Why raise interest rates? Essentially, it’s due to domestic inflation that cannot be contained. In November, the core CPI rose to 2.5% month-over-month, surpassing the central bank’s 2% target. Meanwhile, the yen/USD exchange rate hovers around 150, and continuing to keep interest rates low will only accelerate the yen’s depreciation, leading to higher import costs. Rate hikes have become an unavoidable choice.
What does this have to do with Bitcoin? At first glance, it seems unrelated, but behind the scenes lies a massive capital chain — the yen arbitrage trading system.
The mechanism is simple: when yen interest rates approach zero, investors can borrow yen at nearly no cost, convert it into USD, and enter high-yield asset markets. Bitcoin, US stocks, and other assets are common destinations for arbitrage funds. This group includes retail investors, institutional investors, and even the famous “Mrs. Watanabe” — everyone is participating. As long as the interest rate differential exists, capital flows continuously.
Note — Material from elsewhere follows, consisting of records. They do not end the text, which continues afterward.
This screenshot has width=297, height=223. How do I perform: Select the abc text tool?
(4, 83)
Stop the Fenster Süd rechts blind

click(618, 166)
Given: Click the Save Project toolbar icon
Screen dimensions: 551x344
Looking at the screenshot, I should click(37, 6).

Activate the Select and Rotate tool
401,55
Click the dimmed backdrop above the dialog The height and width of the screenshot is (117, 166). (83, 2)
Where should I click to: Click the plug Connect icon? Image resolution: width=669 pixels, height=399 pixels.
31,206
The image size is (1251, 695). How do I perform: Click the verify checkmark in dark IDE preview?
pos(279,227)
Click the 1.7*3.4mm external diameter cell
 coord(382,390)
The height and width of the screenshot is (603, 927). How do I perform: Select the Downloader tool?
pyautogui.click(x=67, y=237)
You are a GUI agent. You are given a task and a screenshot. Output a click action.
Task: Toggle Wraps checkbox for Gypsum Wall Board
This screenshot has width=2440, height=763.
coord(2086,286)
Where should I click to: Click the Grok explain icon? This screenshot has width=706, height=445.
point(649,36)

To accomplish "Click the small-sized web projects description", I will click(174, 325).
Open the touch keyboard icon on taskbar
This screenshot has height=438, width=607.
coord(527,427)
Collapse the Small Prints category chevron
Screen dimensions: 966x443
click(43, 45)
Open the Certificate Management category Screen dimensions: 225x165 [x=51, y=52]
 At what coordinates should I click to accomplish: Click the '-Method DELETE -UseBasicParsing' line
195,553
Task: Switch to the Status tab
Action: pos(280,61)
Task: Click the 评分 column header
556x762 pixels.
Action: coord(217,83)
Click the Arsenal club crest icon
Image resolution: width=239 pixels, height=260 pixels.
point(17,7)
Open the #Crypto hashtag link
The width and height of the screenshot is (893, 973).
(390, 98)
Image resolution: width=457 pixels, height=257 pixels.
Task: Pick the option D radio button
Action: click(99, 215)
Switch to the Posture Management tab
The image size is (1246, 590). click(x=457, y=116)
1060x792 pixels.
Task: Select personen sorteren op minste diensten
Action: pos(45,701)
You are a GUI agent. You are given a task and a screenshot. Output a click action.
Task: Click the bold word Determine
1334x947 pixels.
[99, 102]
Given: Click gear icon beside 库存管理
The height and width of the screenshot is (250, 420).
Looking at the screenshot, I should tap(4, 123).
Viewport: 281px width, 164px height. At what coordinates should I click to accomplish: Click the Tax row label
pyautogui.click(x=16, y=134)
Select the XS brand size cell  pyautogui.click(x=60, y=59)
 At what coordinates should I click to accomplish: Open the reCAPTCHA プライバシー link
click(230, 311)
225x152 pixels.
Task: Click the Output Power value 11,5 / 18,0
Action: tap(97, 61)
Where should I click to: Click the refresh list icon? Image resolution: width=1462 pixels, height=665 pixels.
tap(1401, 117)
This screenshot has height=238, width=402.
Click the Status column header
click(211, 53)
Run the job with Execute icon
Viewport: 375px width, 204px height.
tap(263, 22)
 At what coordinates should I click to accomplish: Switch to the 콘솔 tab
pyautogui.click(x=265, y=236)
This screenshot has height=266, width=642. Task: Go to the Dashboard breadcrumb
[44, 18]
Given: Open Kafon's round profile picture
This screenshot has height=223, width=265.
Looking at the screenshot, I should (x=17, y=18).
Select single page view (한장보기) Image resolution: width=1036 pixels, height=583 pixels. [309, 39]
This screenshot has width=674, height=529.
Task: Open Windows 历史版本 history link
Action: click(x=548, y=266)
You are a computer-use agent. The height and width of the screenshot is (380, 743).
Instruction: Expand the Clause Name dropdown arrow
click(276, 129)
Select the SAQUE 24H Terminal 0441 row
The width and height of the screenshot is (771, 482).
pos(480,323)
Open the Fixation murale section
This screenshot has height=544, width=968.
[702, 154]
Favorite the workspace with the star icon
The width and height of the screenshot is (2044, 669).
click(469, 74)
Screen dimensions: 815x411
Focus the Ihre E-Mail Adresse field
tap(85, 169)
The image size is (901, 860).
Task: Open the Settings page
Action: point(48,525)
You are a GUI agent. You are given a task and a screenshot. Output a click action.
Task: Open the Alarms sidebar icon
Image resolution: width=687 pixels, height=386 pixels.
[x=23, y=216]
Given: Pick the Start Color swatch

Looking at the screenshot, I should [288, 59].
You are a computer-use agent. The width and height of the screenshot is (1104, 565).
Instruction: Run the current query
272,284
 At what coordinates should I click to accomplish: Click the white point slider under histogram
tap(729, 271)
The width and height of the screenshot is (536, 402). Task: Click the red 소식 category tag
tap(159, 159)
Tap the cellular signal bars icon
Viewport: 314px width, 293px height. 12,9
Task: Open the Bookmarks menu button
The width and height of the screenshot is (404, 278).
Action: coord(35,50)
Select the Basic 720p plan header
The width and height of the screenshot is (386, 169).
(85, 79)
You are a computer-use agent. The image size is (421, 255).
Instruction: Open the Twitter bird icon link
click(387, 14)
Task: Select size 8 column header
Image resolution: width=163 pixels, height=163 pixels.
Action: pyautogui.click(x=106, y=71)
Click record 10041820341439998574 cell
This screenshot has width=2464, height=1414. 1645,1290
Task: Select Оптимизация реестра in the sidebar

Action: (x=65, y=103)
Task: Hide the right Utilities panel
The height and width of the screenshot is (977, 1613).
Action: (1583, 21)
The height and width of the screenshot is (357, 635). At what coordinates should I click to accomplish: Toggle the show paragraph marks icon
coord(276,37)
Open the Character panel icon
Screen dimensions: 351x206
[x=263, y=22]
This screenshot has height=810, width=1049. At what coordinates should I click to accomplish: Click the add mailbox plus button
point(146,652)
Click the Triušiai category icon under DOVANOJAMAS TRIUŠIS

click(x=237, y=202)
But once Japan raises interest rates, the game changes. Borrowing costs rise, the risk of yen appreciation reemerges, and arbitrage space is severely compressed. Investors have no choice but to accelerate the liquidation of Bitcoin and other dollar-denominated assets to repay yen-denominated debts. Historical data has long demonstrated this: since the beginning of this year, the Bank of Japan has raised rates three times, and each time Bitcoin has dropped over 20% in response.
This wave of rate hikes is already clearly visible as a risk.